(Your objective): Duplicate every line from the one containing "You are a computer-use" down to the one containing "Instruction: Click the", including both of those lines.

(Information shown):
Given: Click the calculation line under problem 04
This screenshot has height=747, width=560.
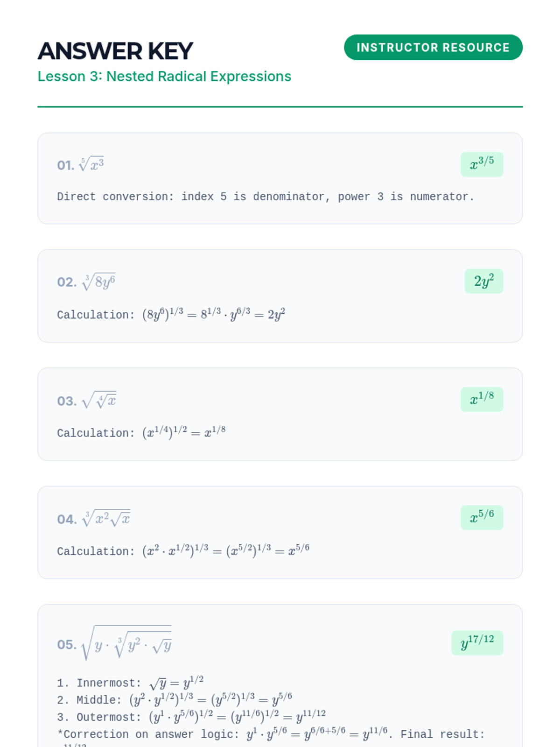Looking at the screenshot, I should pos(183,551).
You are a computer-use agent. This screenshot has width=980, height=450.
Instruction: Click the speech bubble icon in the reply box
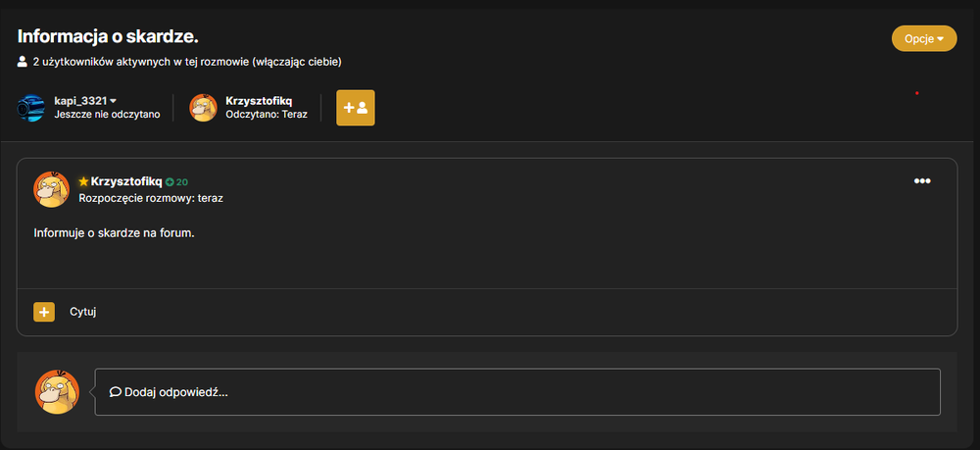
--
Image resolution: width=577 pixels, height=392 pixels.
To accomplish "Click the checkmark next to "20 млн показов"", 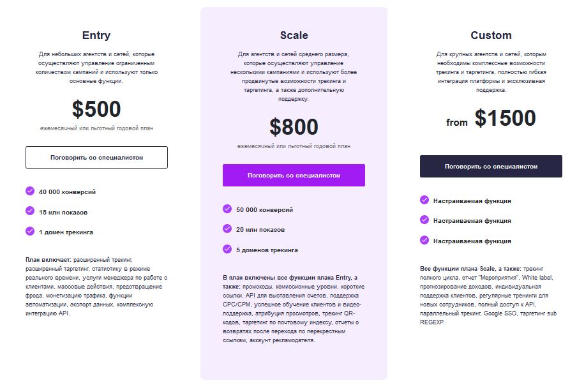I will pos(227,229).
* * *
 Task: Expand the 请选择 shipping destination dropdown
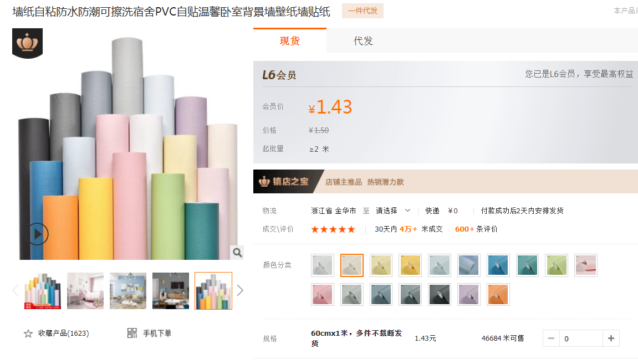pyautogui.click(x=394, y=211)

(The completed task):
You are a computer-use agent. This screenshot has width=980, height=450.
Instruction: Click the speech bubble icon in the reply box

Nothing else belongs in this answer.